** Assignment **
Beginning at the first line of the material, output each line exactly until you reach and include the line containing "Image resolution: width=1456". Leave every picture out.

** Data records **
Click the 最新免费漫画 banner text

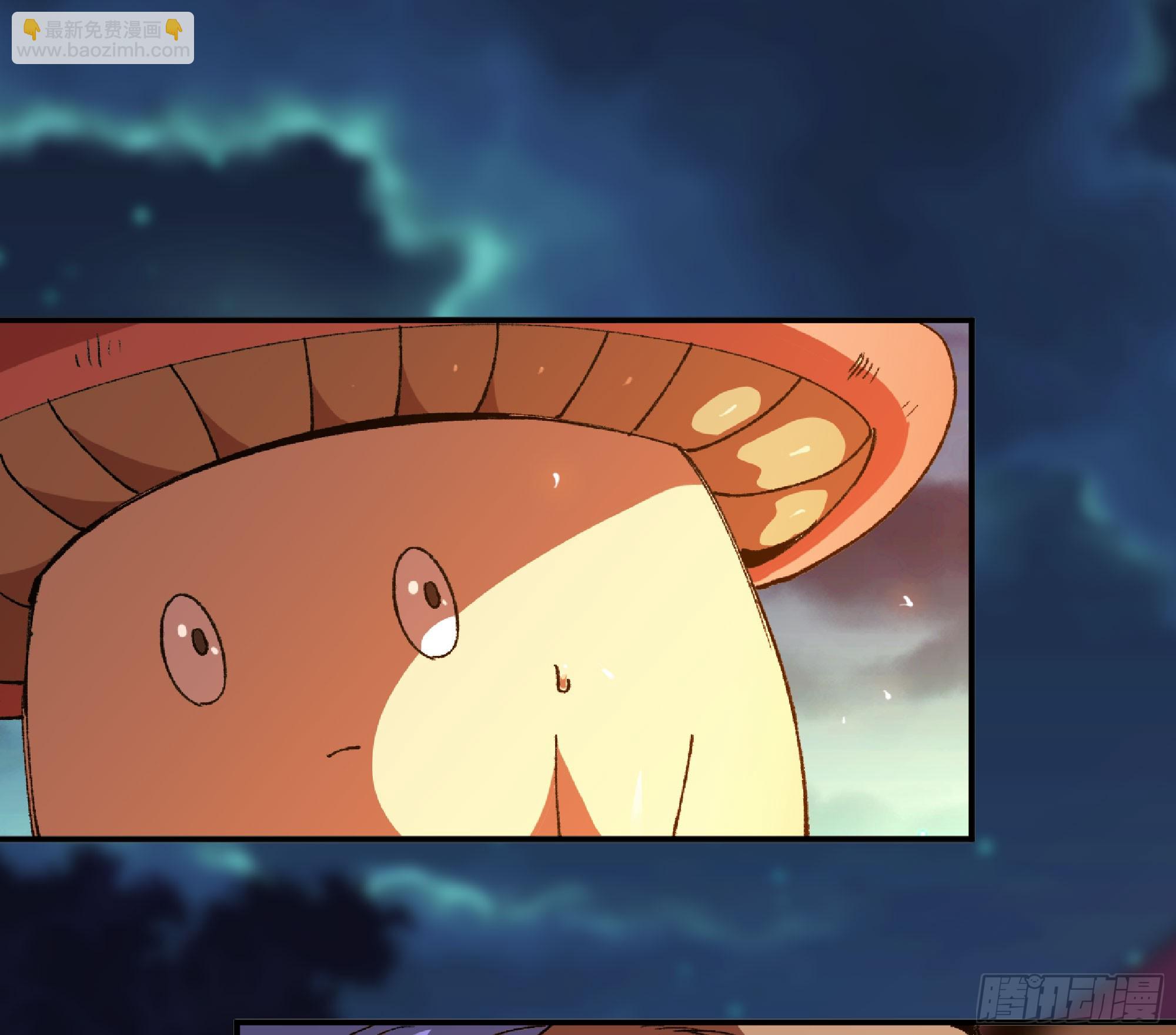[103, 29]
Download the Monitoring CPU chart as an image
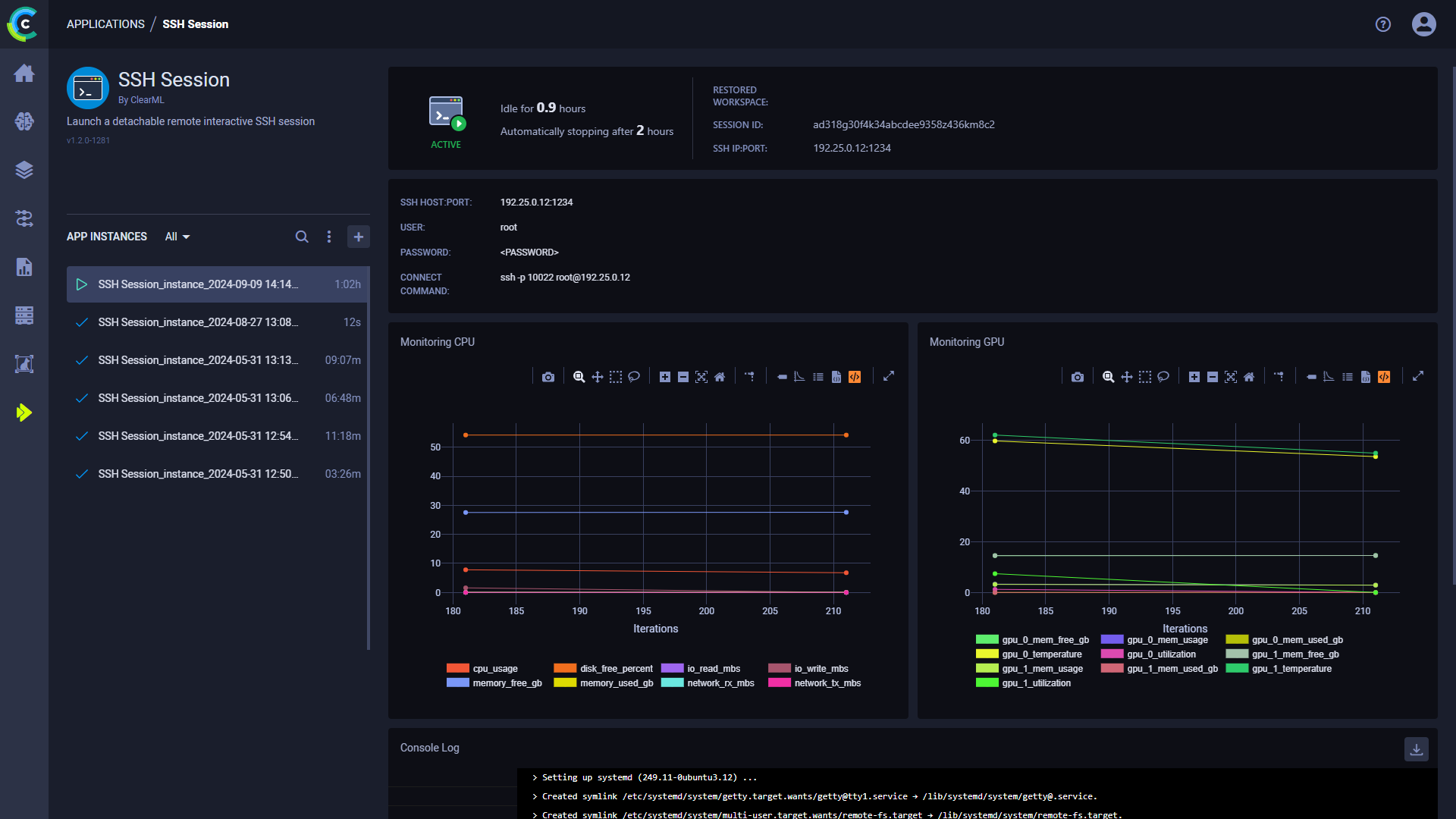 [548, 376]
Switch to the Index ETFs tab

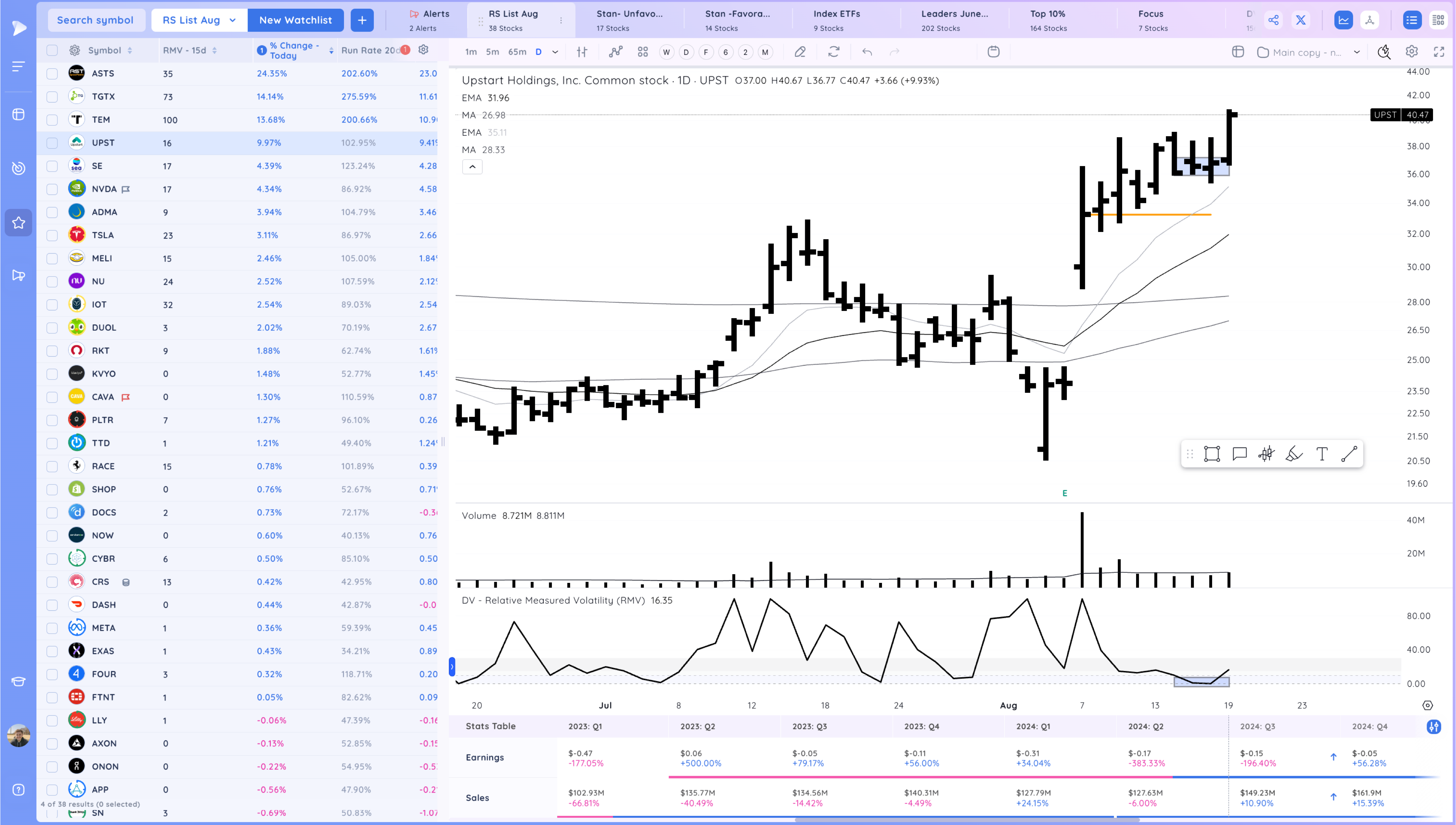(836, 19)
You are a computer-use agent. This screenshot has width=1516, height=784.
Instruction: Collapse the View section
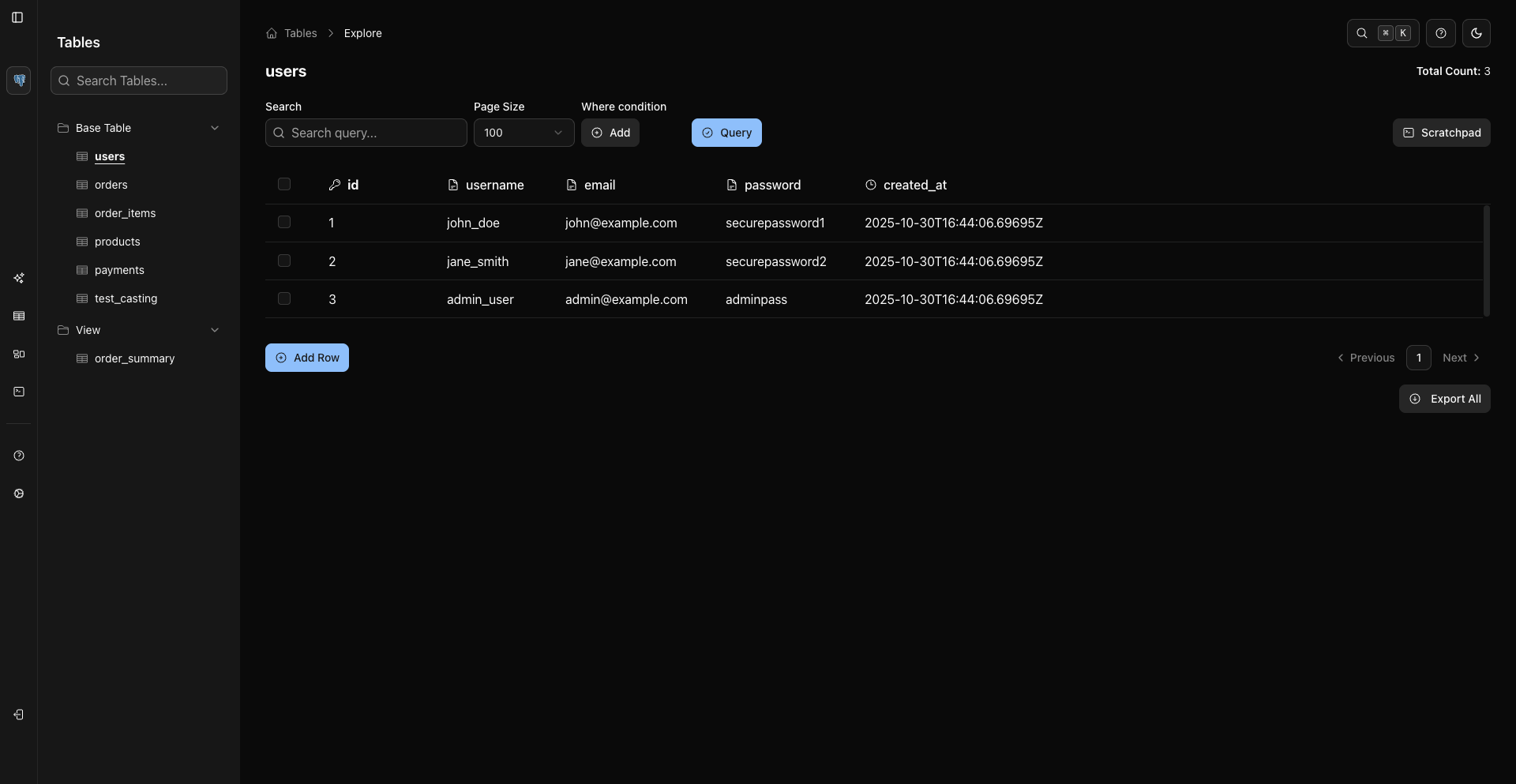click(x=215, y=330)
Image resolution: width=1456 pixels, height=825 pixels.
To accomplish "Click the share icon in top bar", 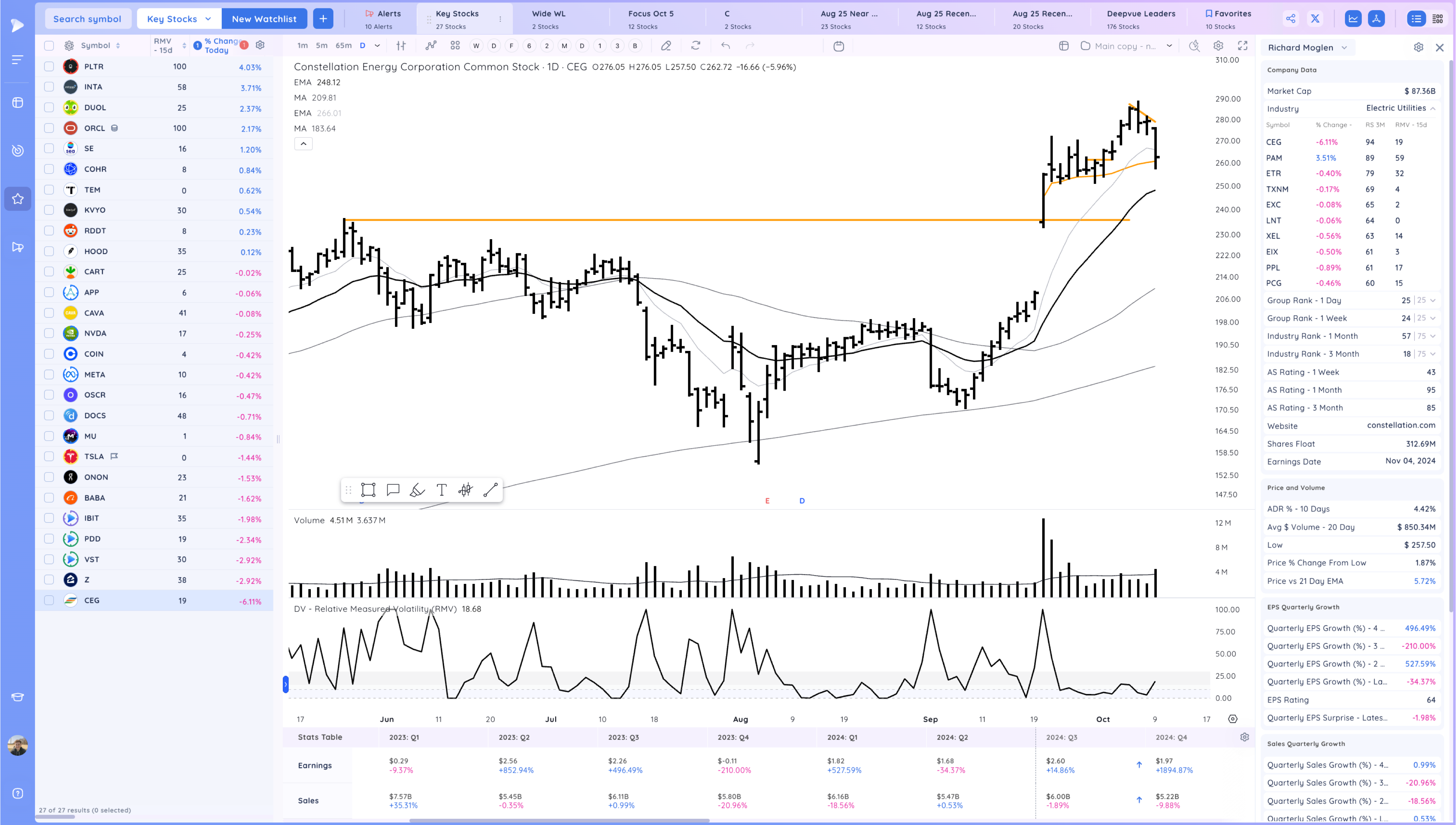I will (1291, 19).
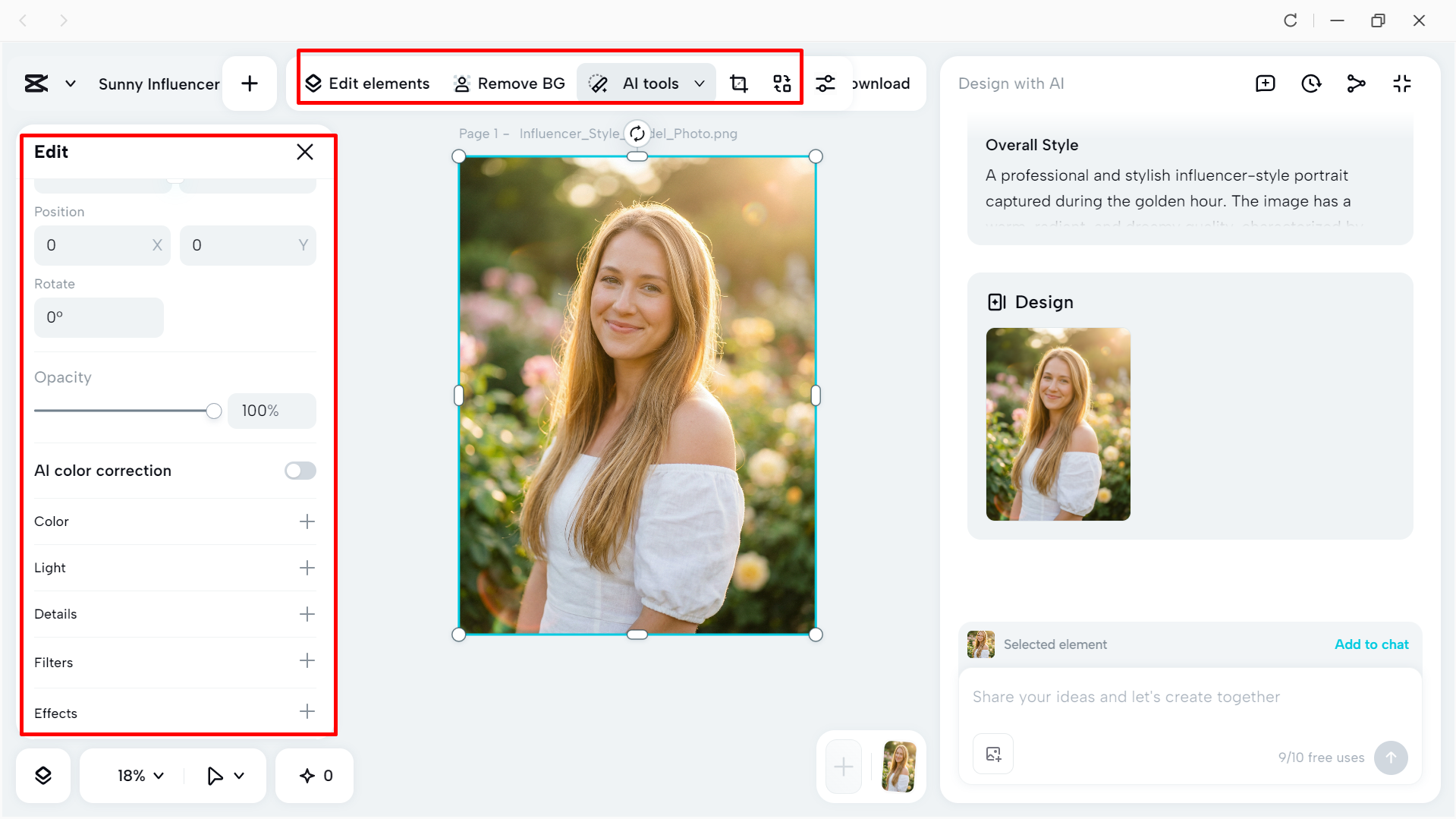Expand the Filters section
The width and height of the screenshot is (1456, 819).
[307, 661]
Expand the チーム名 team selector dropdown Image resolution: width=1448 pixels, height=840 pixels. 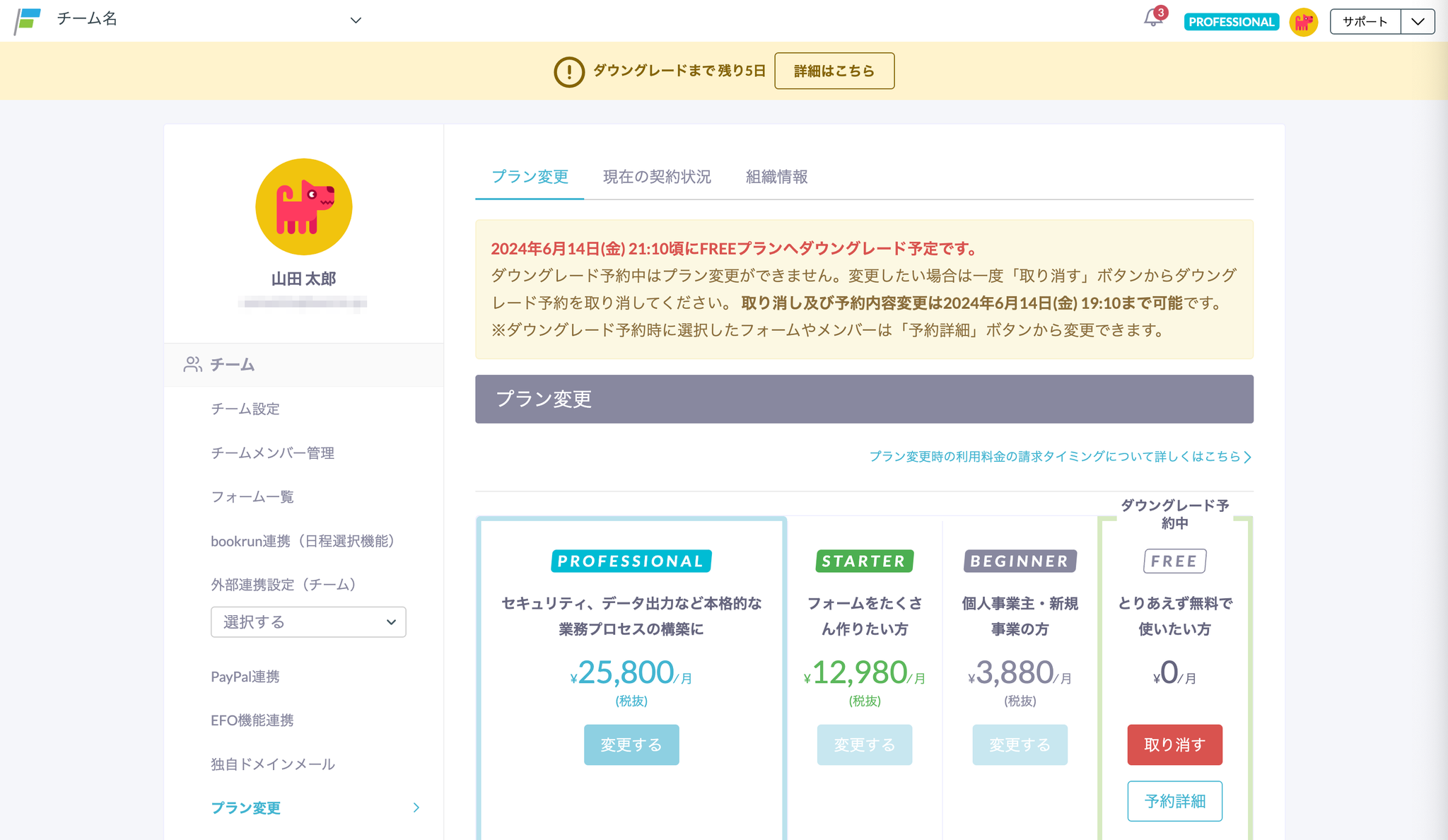[x=356, y=21]
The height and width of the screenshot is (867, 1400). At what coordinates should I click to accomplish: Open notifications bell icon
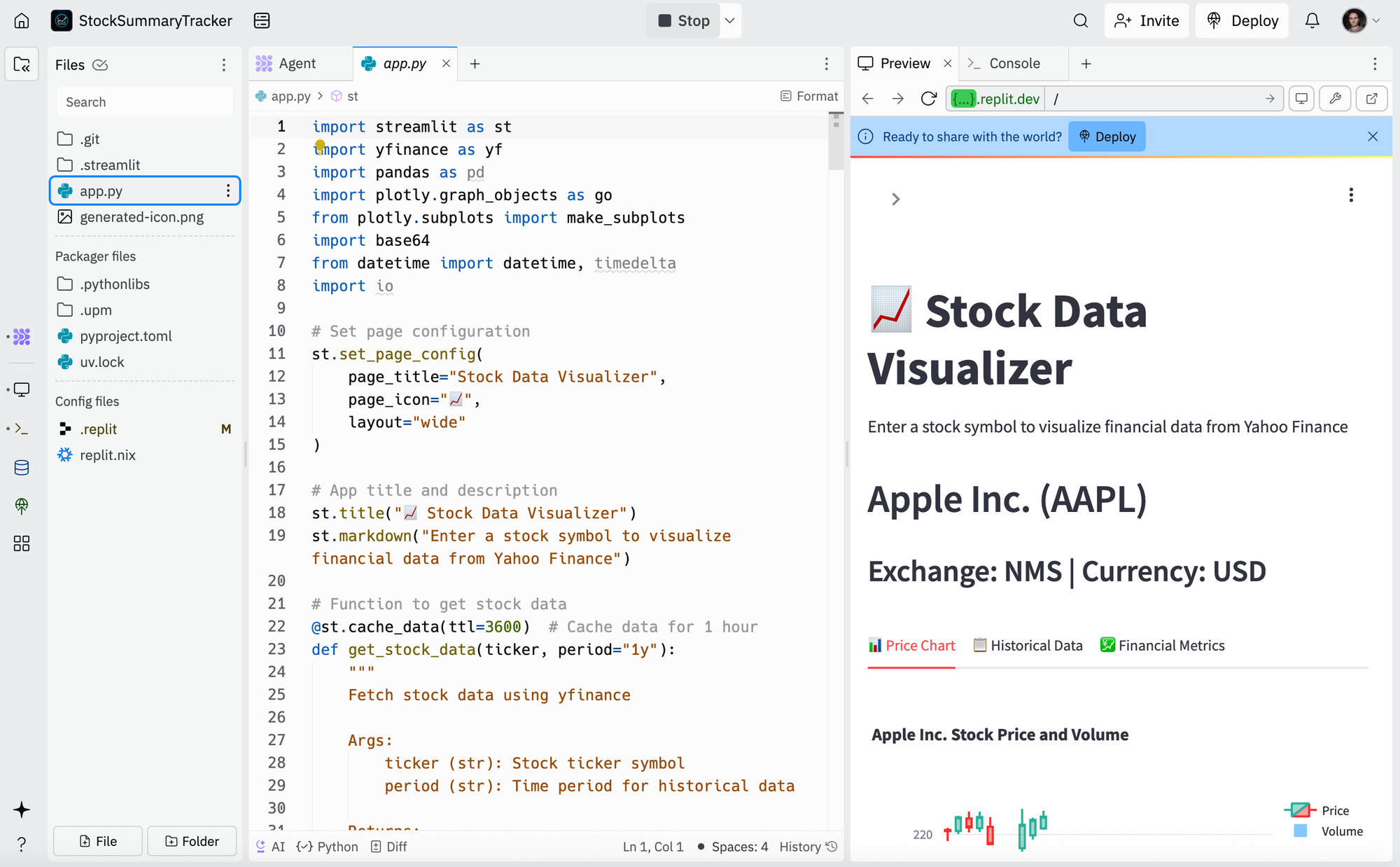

** Expected output **
Click the 最新免费漫画 banner text

[103, 29]
Download the Monitoring CPU chart as an image
 [548, 376]
Switch to the Index ETFs tab

(836, 19)
You are a computer-use agent. This screenshot has width=1516, height=784.
Instruction: Collapse the View section
click(x=215, y=330)
Image resolution: width=1456 pixels, height=825 pixels.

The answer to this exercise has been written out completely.